> **TEXT SHOWN**:
== Segment start ==

The Russian army in 2019 will for the first time receive reconnaissance-shock drones, Shoigu said.
The minister noted that over the six years, 38 military units had been formed, which were armed with more than 2,000 modern unmanned aerial vehicles.
Shoigu also told how the army had managed to significantly reduce the number of weapon failures over six years. "Military representative offices have been revived in their modern form. Thus, the quality control of products by defense companies has been strengthened. The number of failures of new weapons and equipment has been reduced 2.7 times", the minister said.
He recalled that by the beginning of the 2010s, the staff of military representative offices had been greatly reduced, with their functions being partially transferred of the producers' own departments. However, their number began to increase again in 2013. In addition, Shoigu criticized the army's previous outsourcing system.
"In fact, outsourcing developed only where it brought a good income and there were no obligations", he added. Today, the situation has changed dramatically, Shoigu noted.
"The repair shops restored at the arsenals in the current year alone brought back to operation 550,000 missiles and ammunition units. Their purchase would have cost the budget 63 billion rubles", the minister noted.
Growth of Army Confidence
Since 2012, the number of Russians negatively assessing the activities of the Russian Armed Forces has decreased to 7 percent from 31 percent, Shoigu said.
"Opinion polls conducted over the past 2-3 years show that about 90 percent of the country's population trusts the Russian army", he said.
The changing attitude also affected the growth in the number of contract servicemen in the Armed Forces. Since 2012, their number more than doubled almost to 400,000. According to Shoigu, now in each regiment and brigade, two battalions are staffed with contract servicemen, and the third with conscripts.
"At the same time, conscripts are not involved in the performance of combat missions", the general explained. A total of 136 battalion tactical groups in the Russian army are staffed by contract soldiers exclusively, Shoigu noted.

== Segment end ==

> **EXERCISE OBJECTIVE**: In the text on Shoigu's remarks about the Russian army, how many Russians negatively assessed the Armed Forces in 2012 compared with now?

> **GIVEN DATA**:
== Segment start ==

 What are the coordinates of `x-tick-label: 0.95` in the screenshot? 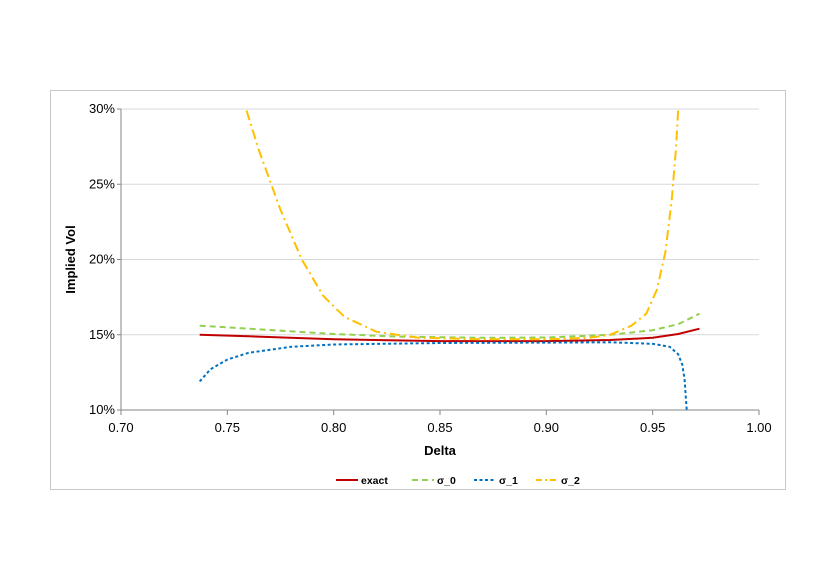 It's located at (652, 428).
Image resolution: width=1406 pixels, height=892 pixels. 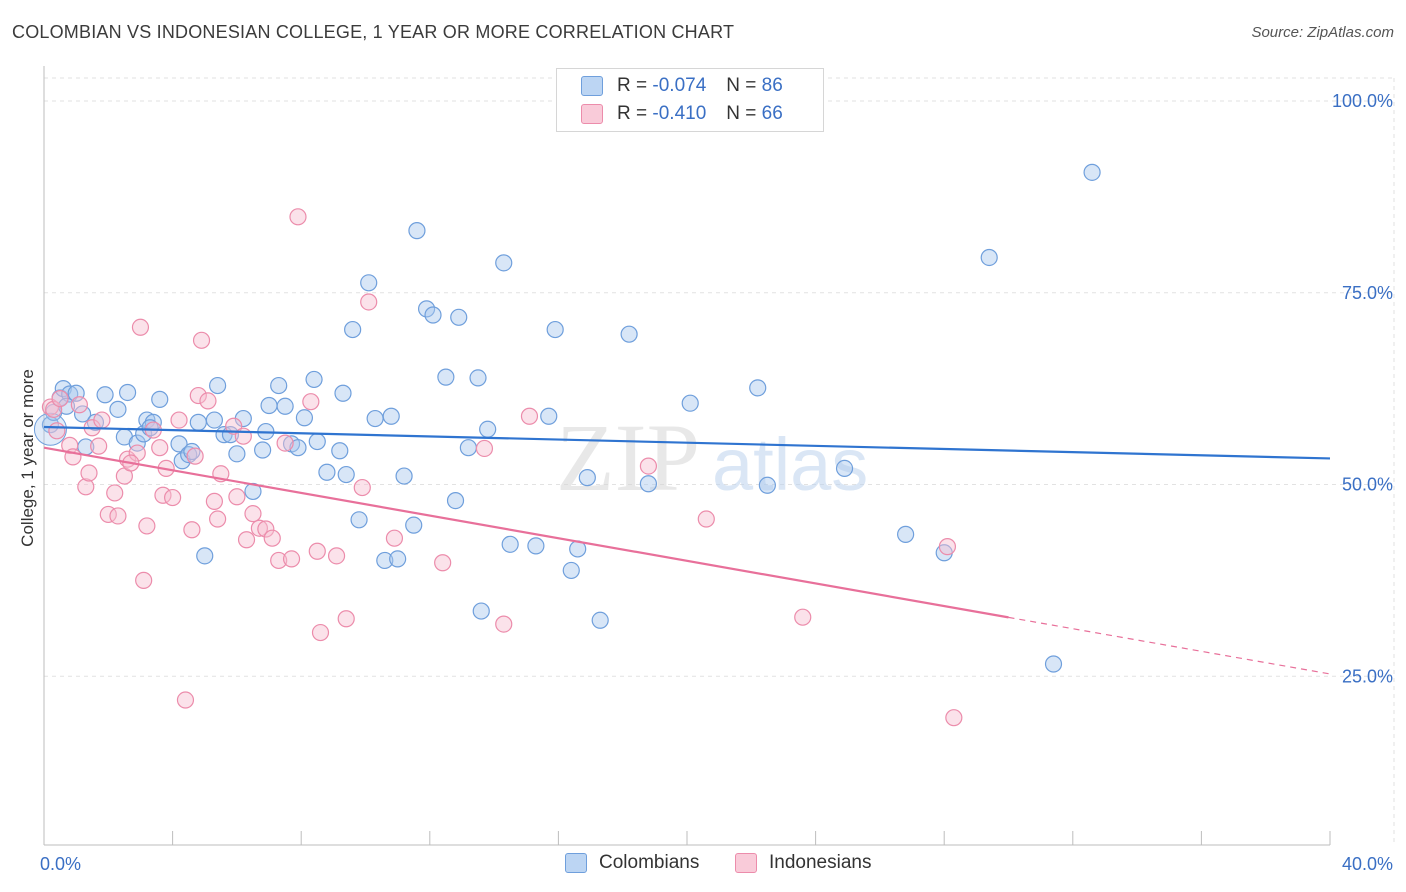 What do you see at coordinates (650, 862) in the screenshot?
I see `bottom-legend-label-colombians: Colombians` at bounding box center [650, 862].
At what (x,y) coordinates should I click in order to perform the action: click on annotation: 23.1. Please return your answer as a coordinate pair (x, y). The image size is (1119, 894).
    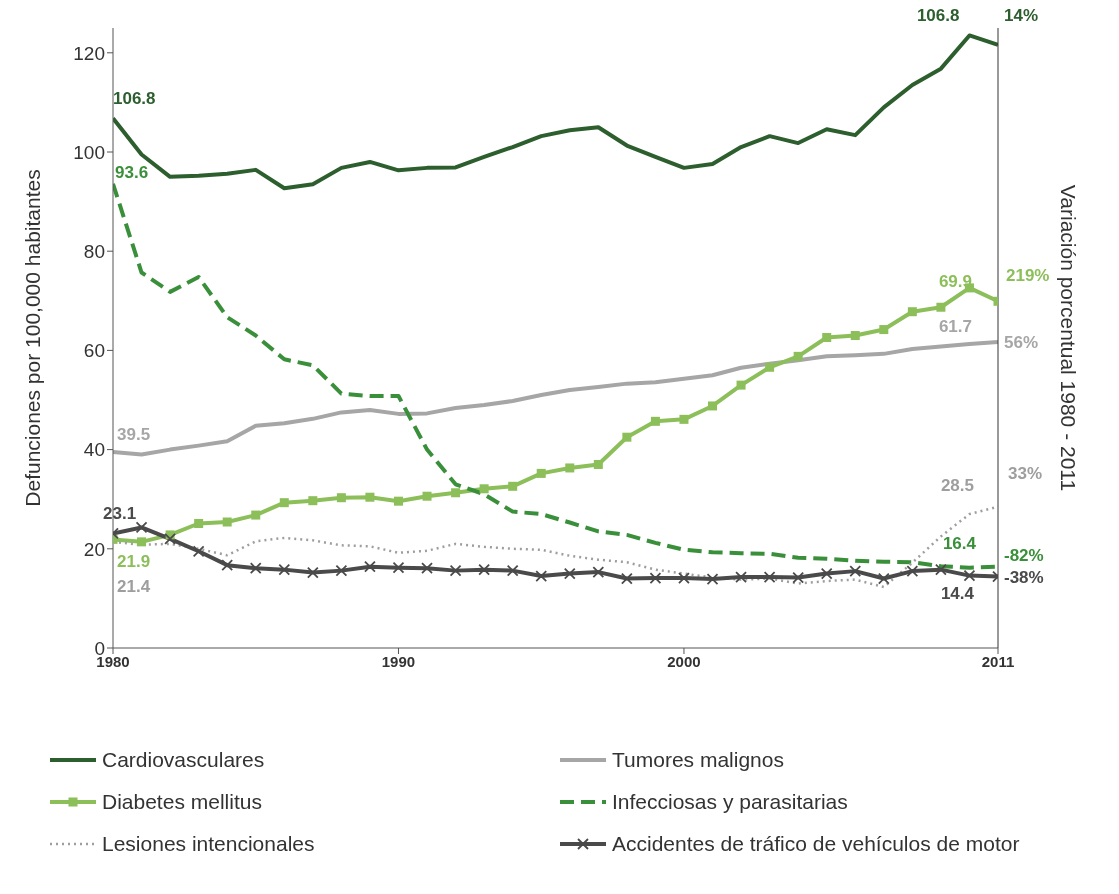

== Segment end ==

> **ANSWER**: The share fell from 31 percent in 2012 to 7 percent.